Spring is for the Young

Not all creatures have given up on spring ever happening. Some are counting on it. And soon.

Great horned owls and Canada geese are sitting on eggs now, or soon will be.

Two totally different Montana bird species with different diets and nesting habits have placed all their eggs in one spring basket.

Great horned owls are sitting on eggs now, that will soon hatch if they haven't already, because they must.

Think back to those January nights that, looking back, seemed downright subtropical. If you heard a hoot-hoot-hoot, it was the mating ritual of the great horned owl. No other Montana owls court and mate during the winter.

After mating, the owls will continue to hoot into February, not so much to proclaim their love and affection but to stake out a territory and warn other owls away.

So, the great horned owl mates and begins nesting in the dead of winter, which this year was February and early March. Must be crazy, right? Maybe. Or maybe no other birds are as smart as the wise old owl.

Actually, it's neither wisdom nor craziness that drives the great horned owl to nest so early. Rather, it's just that it takes so darn long to raise a young owl.

First, the female owl takes two to three days to lay two to three eggs, then she sits on them (incubation) for 30-35 days.

After hatching, the young birds will remain in the nest for close to two months before their first flight, called fledging. That can be mid- to late May or later.

Then the young must be taught and practice to hunt at night, neither short nor simple tasks. It can take as long as six months after hatching – into September – before the young have fully acquired their first winter plumage and are good fliers and hunters.

Young Canada geese don't require all that nurturing, yet peak hatching is still early – from the end of April to the first week of May in north central Montana.

That's probably an evolutionary holdover. Canada geese likely evolved as arctic nesters before they started nesting in more temperate areas.
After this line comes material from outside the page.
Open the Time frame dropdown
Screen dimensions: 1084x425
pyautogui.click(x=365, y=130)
In the Arctic, nesting, hatching and fledging must come early because the growing season is short. Canada geese carried that behavior forward even when they began nesting in temperate areas.
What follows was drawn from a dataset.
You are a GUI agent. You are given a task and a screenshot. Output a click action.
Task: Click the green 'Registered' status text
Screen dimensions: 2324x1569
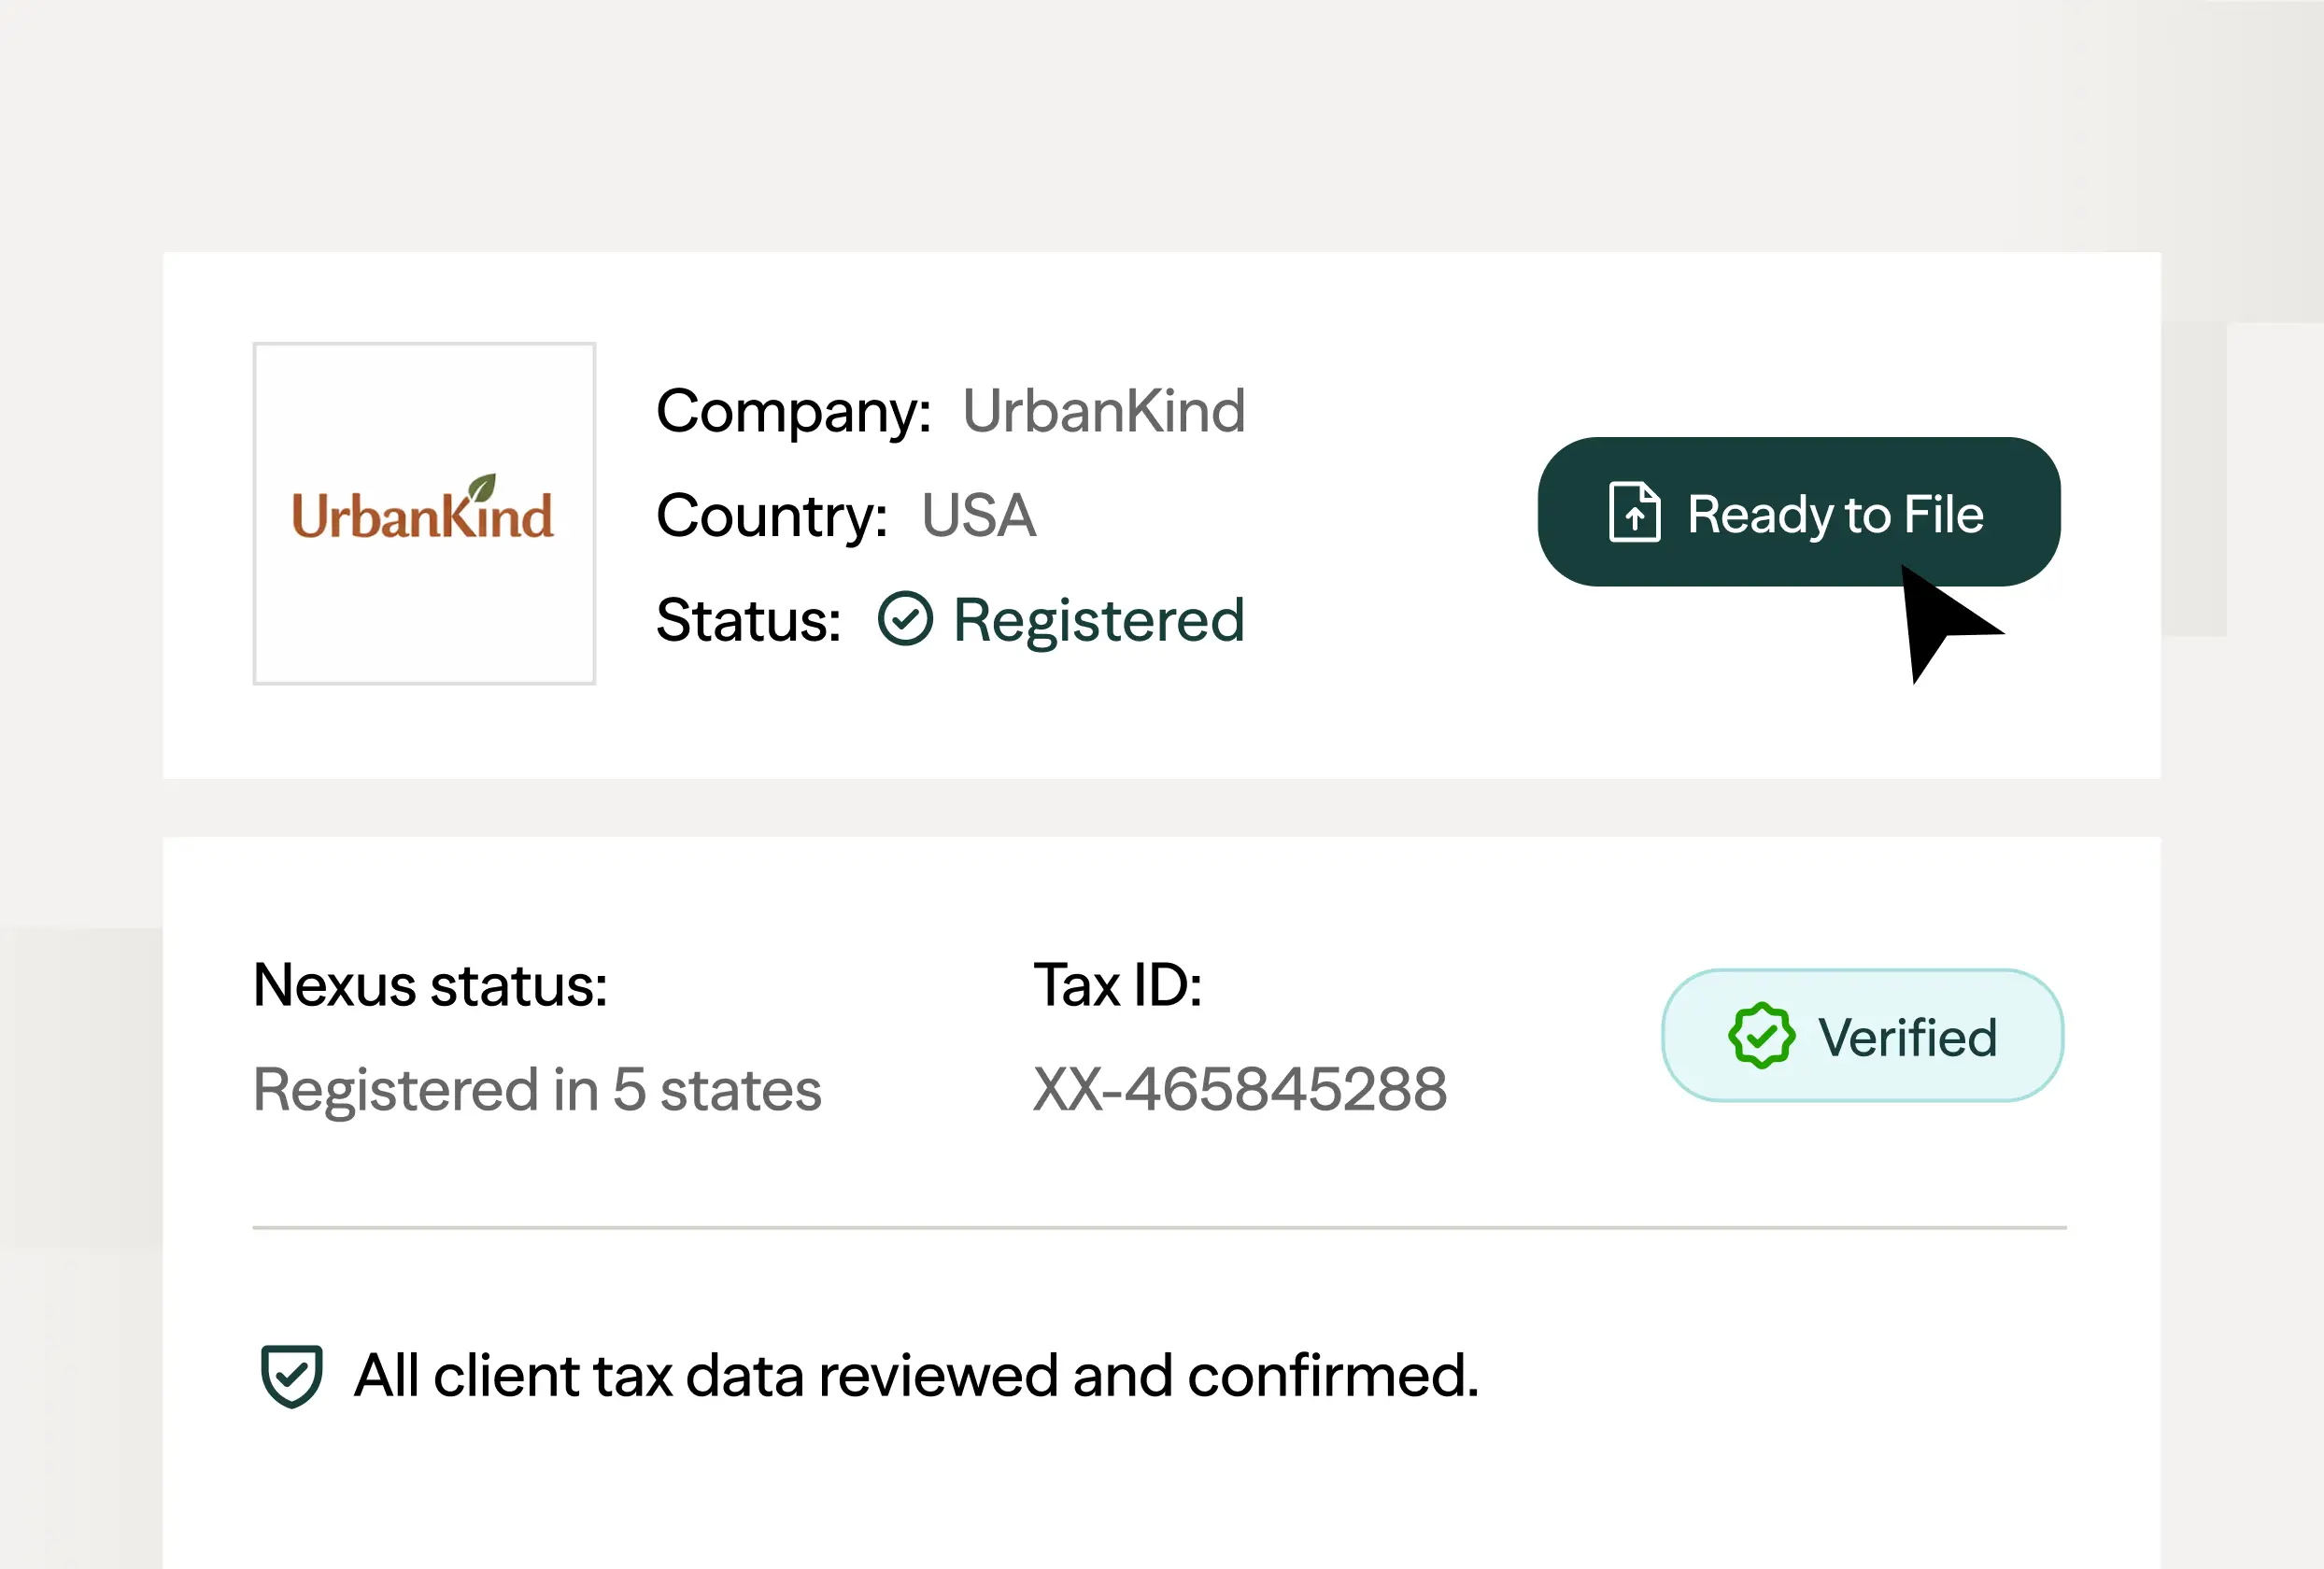click(1098, 620)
As green grass and sprouts appear first, geese evolved to eat that. They're vegetarians, unlike ducks, which focus on invertebrates – think worms, snails, aquatic insects. Ducks evolved to nest and hatch a month or so later when invertebrates are available.

A Canada goose nest typically has six eggs, which are incubated for about 28 days. If we pick May 1 for hatching, go backwards four weeks for the beginning of incubation, then go back again six days – the female goose lays an egg a day – that means a geese pair are setting up shop the third to fourth week of March. Even earlier, as the pair spends a few days picking out a nesting site and building a nest.
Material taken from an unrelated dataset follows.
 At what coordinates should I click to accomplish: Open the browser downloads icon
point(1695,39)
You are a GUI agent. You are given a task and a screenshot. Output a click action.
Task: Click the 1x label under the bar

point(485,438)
This year's snow cover may force geese to delay nesting a little bit. Besides picking a nest site, geese need a few days of grazing on new grass as a high-protein food to make eggs.

Depending on where in Montana you live, there is not a lot of green grass now. But the entire nesting sequence will progress quickly once the snow melts.

And it will melt, soon, if long-term weather forecasts are accurate.

That means spring will bear down on us next month like a fast-moving freight train. We'll see.